Efficiency in cost and carbon
A few years ago, the Gemini Observatory telescopes got solar panels and energy-efficient equipment, including transformers, cooling systems, LED lights, and motion sensors. Solar panels provide 20% of the energy needed at Gemini South on Cerro Pachón in Chile, 12% at Gemini North on Mauna Kea in Hawaii, and 20% at the observatory’s Hawaii offices. The upgrades were intended to lower operating costs, but they also reduced the facilities’ carbon footprint, says Inger Jorgensen, associate director of operations at NOIRLab, NSF’s National Optical–Infrared Astronomy Research Laboratory, which comprises several telescopes and other facilities. “By next year they will have paid for themselves,” she adds.
In its 2021 request to NSF for a five-year renewal grant, NOIRLab proposed to reduce staff travel by half compared with pre-COVID-19 levels and to use the consequently freed-up $4.7 million on additional energy-efficient equipment. NSF agreed, and the changes, Jorgensen says, will reduce NOIRLab CO2e emissions by 30%, from the estimated 8700 tons of CO2e in 2019 to a target of 6200 tons by late 2027. That reduction “is equivalent to what 500 average US houses emit in a year,” she says. “Every little piece makes a difference.
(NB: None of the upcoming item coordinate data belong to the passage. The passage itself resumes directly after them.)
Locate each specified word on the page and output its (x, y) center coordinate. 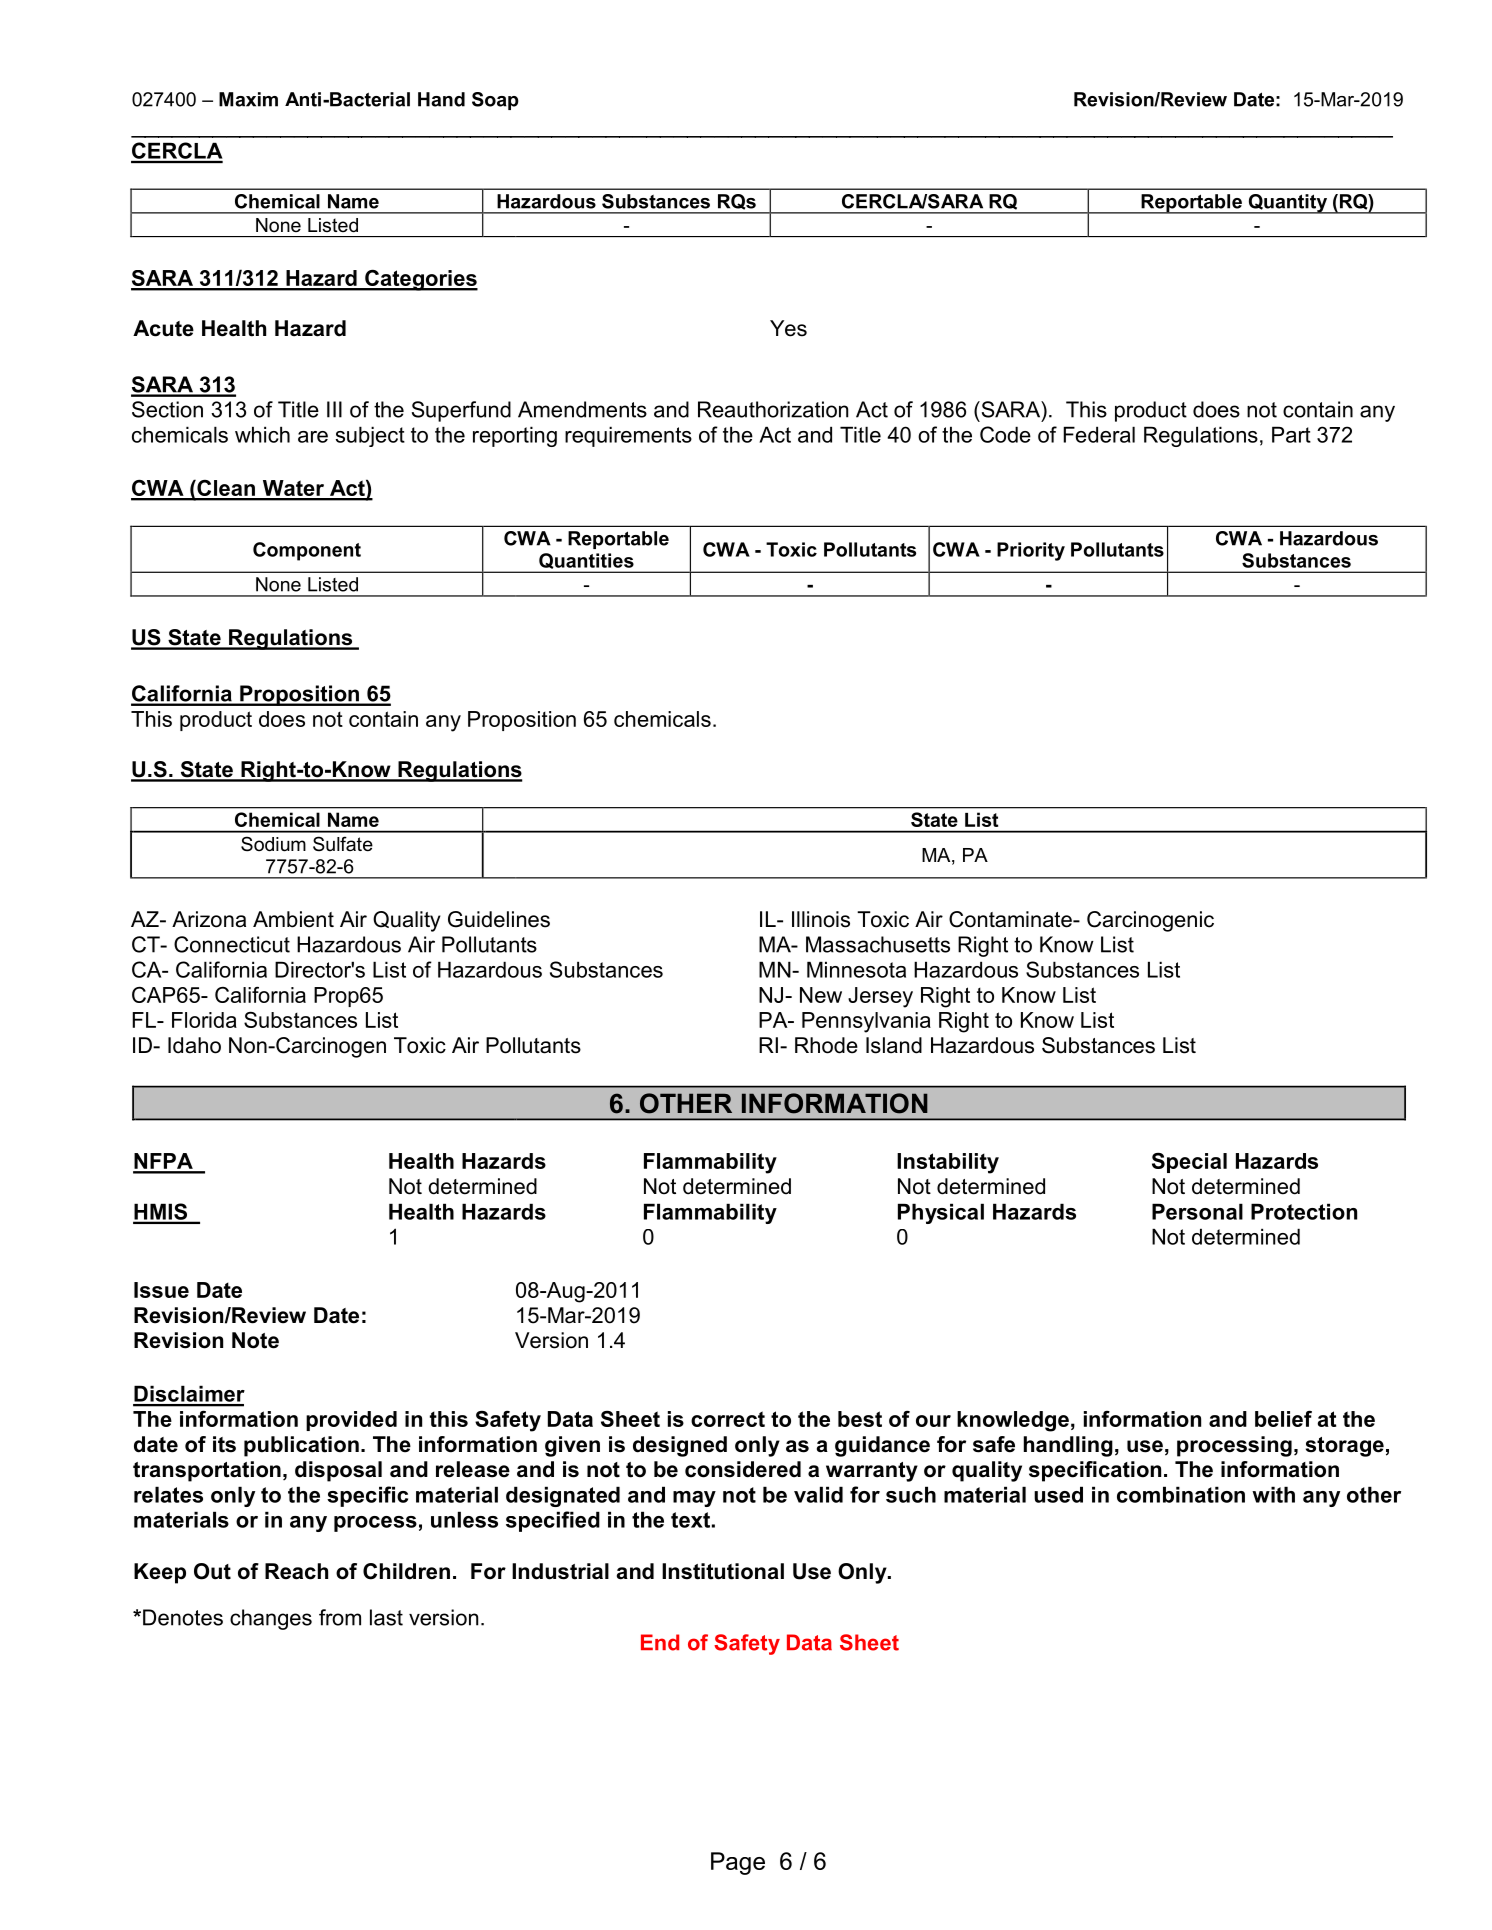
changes (271, 1619)
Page (738, 1863)
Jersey (880, 997)
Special (1189, 1162)
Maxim (248, 99)
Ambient (293, 919)
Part (1291, 434)
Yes (788, 328)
And it shows it can be done.”
Funding agencies have agency
Eichhorn and others want funding agencies to step in and use their leverage to nudge researchers and institutions to reduce their greenhouse gas emissions. A first step would be for the agencies to require applicants to estimate the carbon footprint of their proposed work. Eichhorn notes that while a growing number of universities and research institutions globally are doing so, the lack of standardization makes it difficult to compare them. “The day funding bodies say you have to estimate your carbon footprint, everyone will do it,” says Lannelongue. “I haven’t seen compulsory estimates yet, but things are moving in that direction.”
Funding agencies could also reward proposals that include ways to reduce emissions. One incentive, suggests Johnson, could be to recognize institutions that behave sustainably—along the lines of the UK’s Athena SWAN (Scientific Women’s Academic Network) program, which recognizes good practices in advancing gender equality in higher education.
Limiting scientists to listing only one invited in-person talk on grant applications would be an incentive to travel less, says Eichhorn. And conducting all grant or job interviews virtually would likewise reduce travel. Institutions and funding agencies could ease the requirement of taking the cheapest form of transportation to meetings and instead include the carbon budget in such decisions.
Remote conferences reduce emissions by up to 98%, Eichhorn notes. Even selecting a conference location based on where attendees will travel from can reduce a conference’s carbon footprint by 20%, she notes. (See Physics Today, September 2019, page 29.)
Says Eichhorn, “Reducing emissions in the science community will require creativity and culture change.”